GALACTICA 120B is Facebook's largest scientific language model, designed specifically for scientific tasks and research. It represents a significant advancement in AI-powered scientific computing, trained on a massive corpus of scientific literature, textbooks, and reference materials. This model is part of the GALACTICA family, which includes smaller variants ranging from 125M to 120B parameters.
Implementation Details
The model utilizes a transformer-based architecture in a decoder-only setup, implemented using PyTorch. It can be deployed using various precision options including FP16 and INT8 for efficient inference, and supports both CPU and GPU execution through the Hugging Face transformers library.
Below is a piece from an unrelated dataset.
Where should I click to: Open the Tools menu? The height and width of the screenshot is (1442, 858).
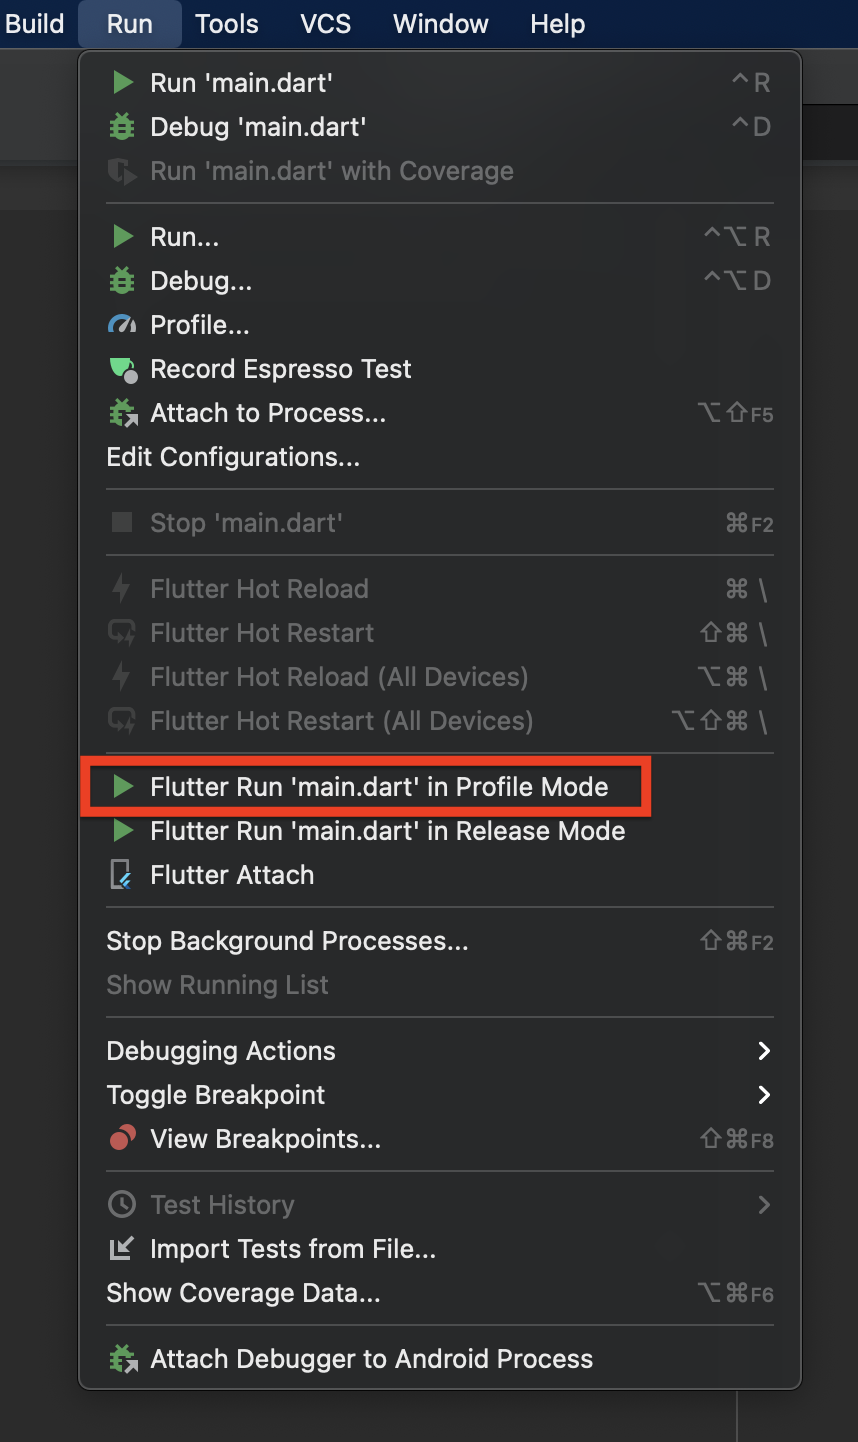tap(226, 23)
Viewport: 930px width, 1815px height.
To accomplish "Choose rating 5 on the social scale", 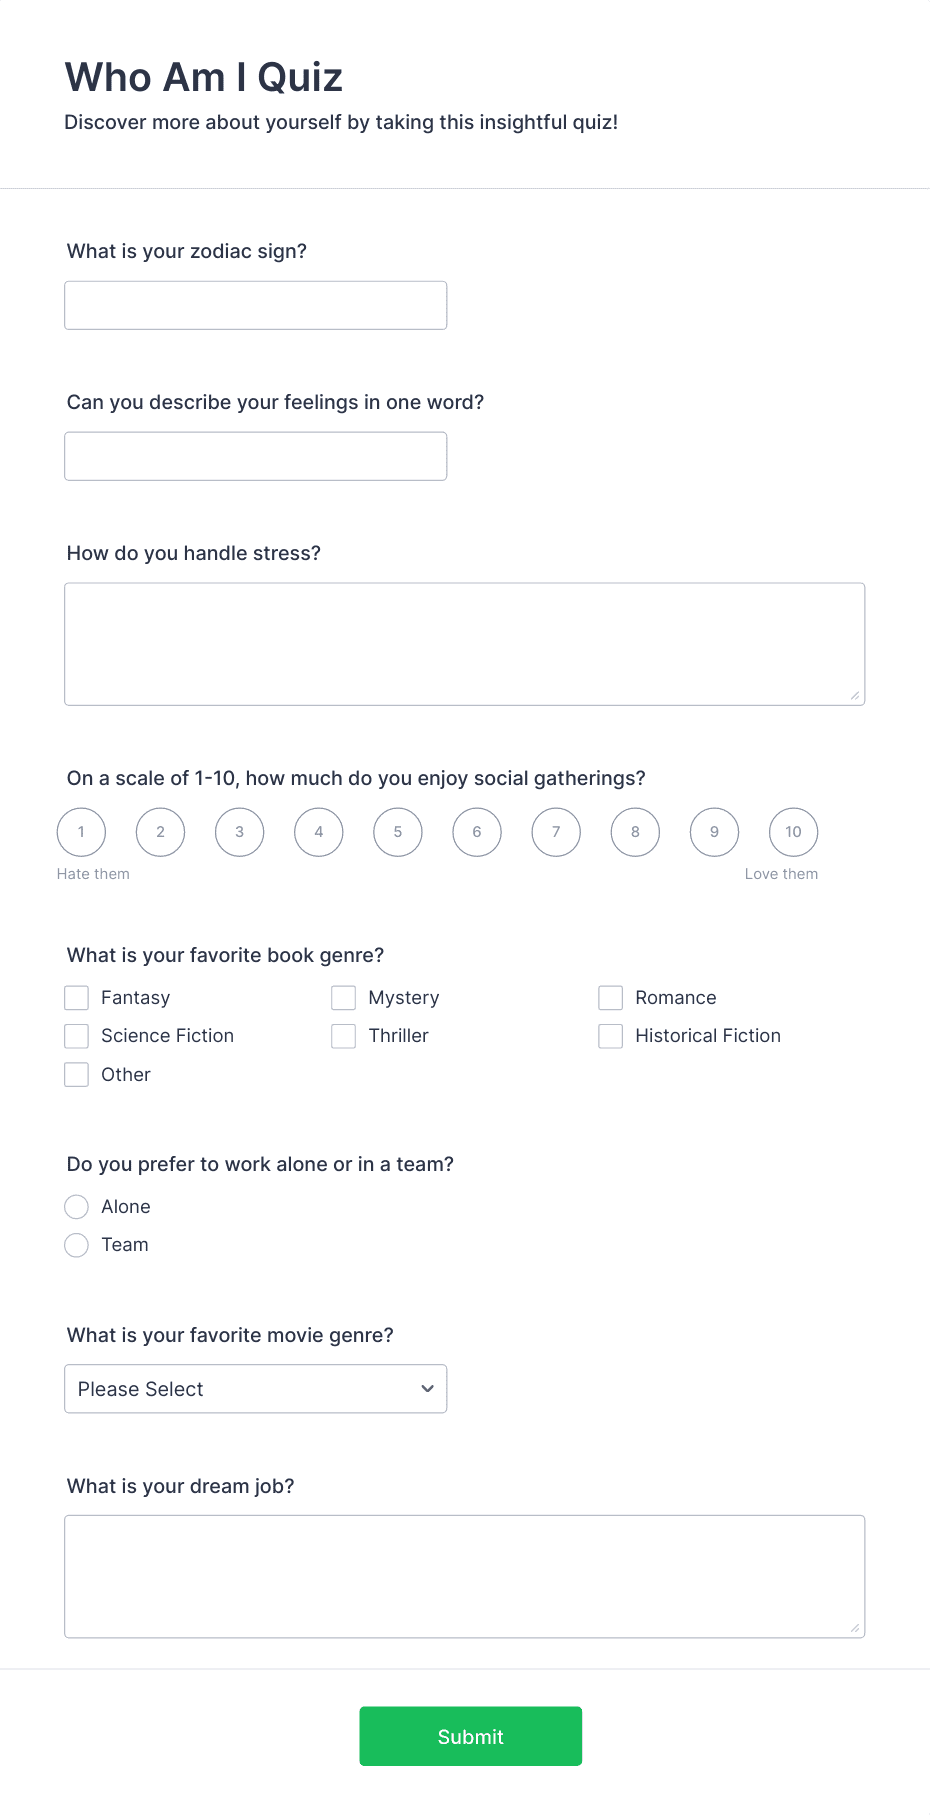I will click(398, 832).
- Supports multiple scientific tasks including citation prediction and mathematical reasoning
- Implements specialized tokenization for different scientific modalities
- Offers flexible deployment options with various hardware configurations
Core Capabilities
- Scientific Question Answering
- Mathematical Reasoning
- Document Summarization
- Molecular Property Prediction
- Entity Extraction
- Citation Prediction
Frequently Asked Questions
Q: What makes this model unique?
GALACTICA 120B stands out due to its specialized training on scientific content and its ability to handle multiple scientific modalities. It outperforms other language models on knowledge-intensive scientific tasks while exhibiting lower toxicity rates compared to other large language models.
Q: What are the recommended use cases?
The model is primarily intended for researchers studying language models in scientific domains and developers building scientific tools. However, it's important to note that production use should include appropriate safeguards due to potential hallucination risks.